ABRE ASPAS
“O racismo no Brasil está pautado na aparência” , diz designer de moda
Carol Barreto é artista e designer de moda
Por Pedro Hijo
Os quilombos surgiram como espaços de resistência para pessoas escravizadas fugidas durante o período colonial. Há 10 anos, a artista e designer de moda Carol Barreto fundou um movimento de moda brasileira inspirada nos aquilombamentos, o Modativismo. Com roupas que não lhe cabiam e professores que não a compreendiam, Carol decidiu criar vestimentas, experiências e ambientes para ela e pessoas semelhantes sentirem-se socialmente pertencentes. Montou um ateliê, promoveu um fórum, desenvolveu uma disciplina e um grupo de pesquisa universitários e está se lançando como escritora com o livro Modativismo: quando a moda encontra a luta (Editora Paralela, do grupo Companhia das Letras), que será lançado no próximo dia 10 de abril, às 18h30, no Espaço Cultural da Barroquinha. Para ela, que é professora do departamento de Estudos de Gênero e Feminismo da Universidade Federal da Bahia, o combate à discriminação de pessoas negras passa pela moda e acrescenta que o movimento não se resume à sobrevivência do povo negro: “É sobre estar dentro dos ambientes, ver a opressão ocorrer de dentro para fora e se proteger como comunidade”.
O que veio primeiro: a sua paixão pela moda ou o seu despertar pela justiça social?

Dados de origem:
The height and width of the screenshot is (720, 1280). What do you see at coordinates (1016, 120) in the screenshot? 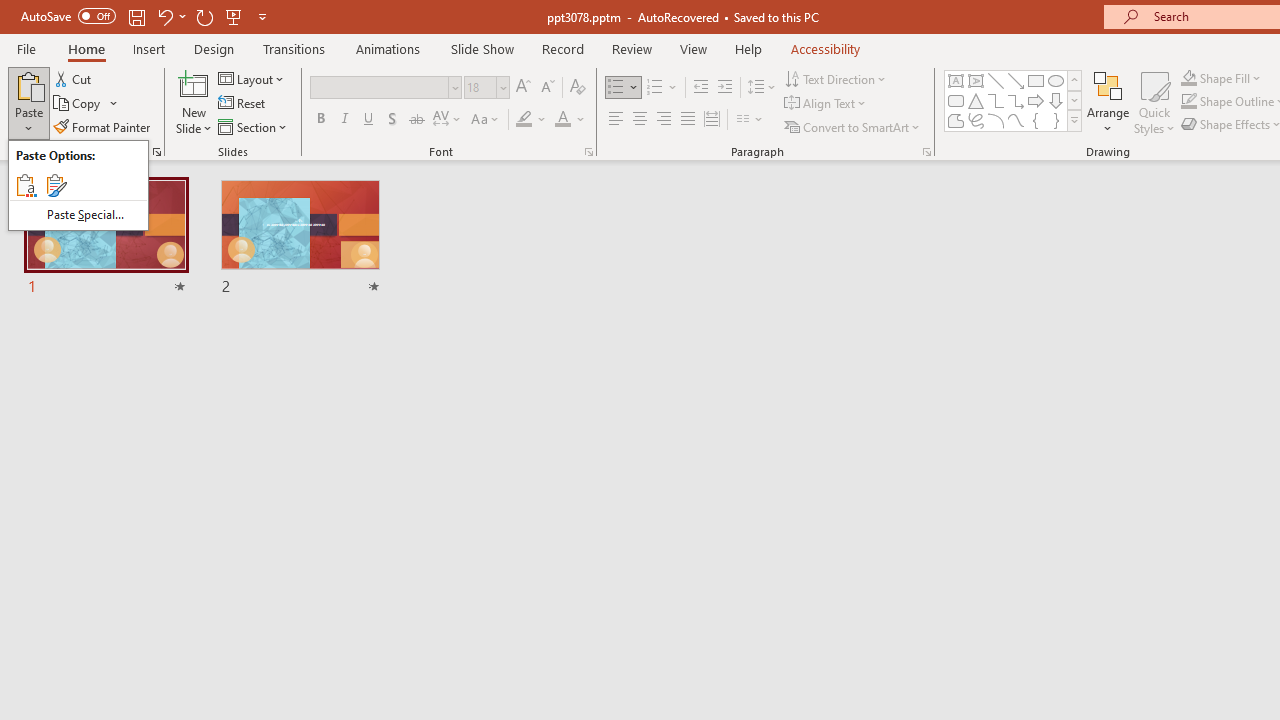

Enunciado: Prossiga a entrevista com Carol Barreto sobre moda e racismo, escrevendo a continuação logo após a última pergunta apresentada.

Resposta final:
É difícil ter essa separação. A paixão pela moda aconteceu naquela fase muito inicial da infância. Mas, como uma menina que cresceu no Recôncavo Baiano, a sede por justiça social acompanha a minha formação como pessoa. Venho de uma família que é majoritariamente composta por pessoas negras de pele retinta. Pequena, eu já via muita diferença na maneira como a minha mãe era tratada, por exemplo. Eu, uma mulher negra de pele clara, era lida como uma mulher não tão negra para provocar perigo e não tão branca para ser aceita e lida dentro dos padrões de valor humano.
De que forma o racismo impactou na sua formação acadêmica?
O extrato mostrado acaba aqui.